A gay Ugandan man to be deported from Canada due to inability to verify his sexual orientation.
A 25-year-old gay man who has been living and working in Edmonton, Canada, since 2018 is about to be deported back to Uganda after his refugee application was denied. The man, identified as “Sue” to protect his identity, came to Canada as an international student and had been working as a nurse, but his work visa expired.
According to Global News Canada, Sue is now being forced to leave Canada and return to Uganda, where same-sex behaviour has been criminalised, and a death sentence is possible for someone convicted of “aggravated homosexuality.”
The Anti-Homosexuality Act, 2023, which was passed in March 2023 despite widespread opposition, also criminalises promoting or abetting homosexuality, raising concerns about free speech and LGBTQ+ organisations.
Sue is concerned for his safety and has nowhere to go, as even the place he thought would comfort him is forcing him out. According to the report, his application for refugee status, as well as subsequent appeals, were rejected allegedly because the immigration authorities could not verify his sexual orientation.
Speaking to Sue’s lawyer, Michael Battista, with Battista Migration Law Group based in Toronto, said Sue talked about his experiences in Uganda, shared evidence of his participation in the LGBTQ community in Edmonton, and presented an affidavit from a well-known Ugandan LGBTQ activist to verify his sexual orientation. Still, decision-makers have not considered it so far.
Battista added that Canada has moratoriums that block the deportation of members of other communities around the world to places where they’d be in danger.

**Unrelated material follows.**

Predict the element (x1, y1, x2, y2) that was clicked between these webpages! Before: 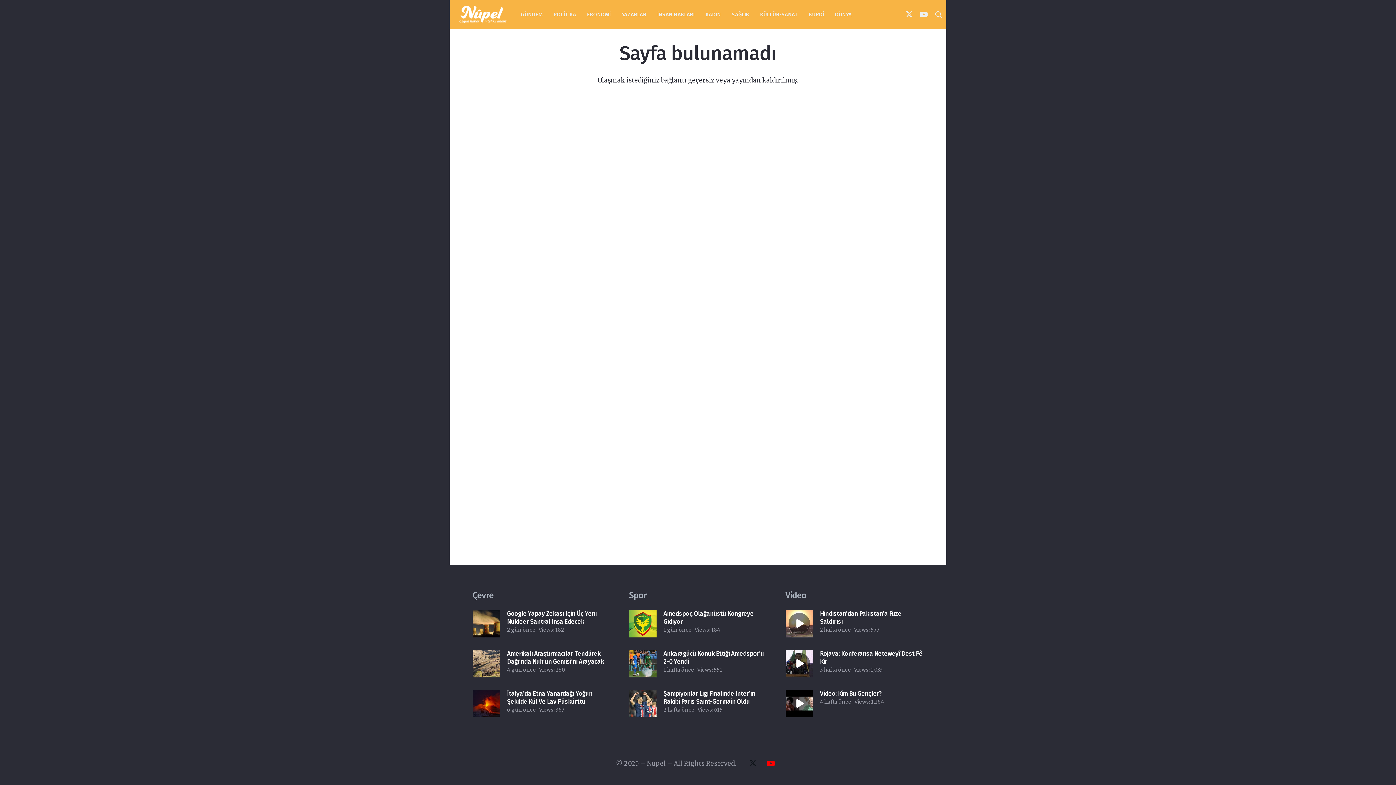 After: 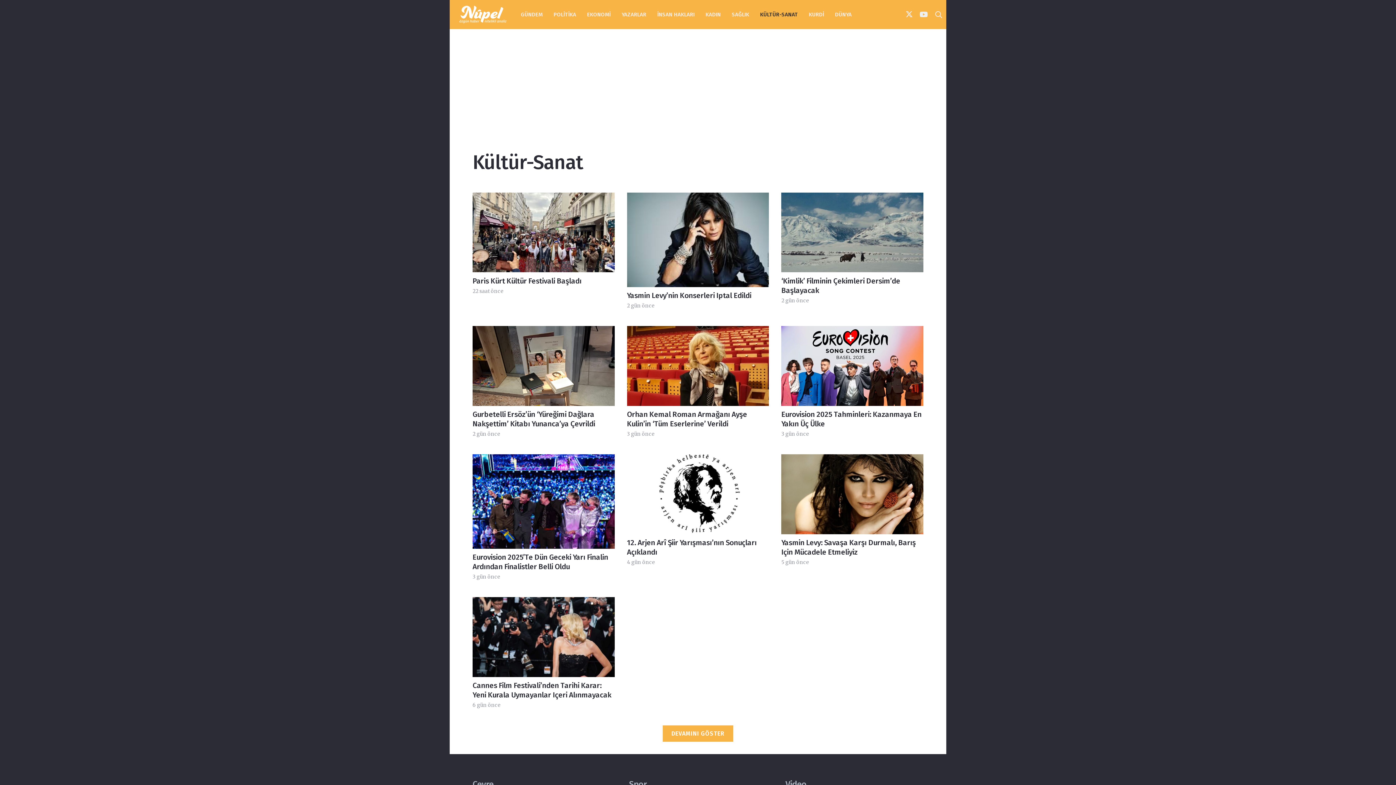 Action: label: KÜLTÜR-SANAT bbox: (754, 0, 803, 29)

“I’m not sure why Canada hasn’t put a moratorium in place for the deportation of LGBTQ Ugandans, but given the deterioration of the human rights situation in that country, it would be, I think, a very good policy move on the part of the government of Canada.”
Sue narrated how the whole process, which started in April 2022, has drained him emotionally and financially.
“I thought it would be the other way around, that I’d be comfortable, as I am, in Canada. The fact that I have to prove my sexuality beyond reasonable doubt is quite ridiculous to me.”
“This whole thing is a horror. I feel like I’m in a nightmare, and I really want to wake up, but I cannot,” he added. “I’m just praying and hoping that the government can intervene.”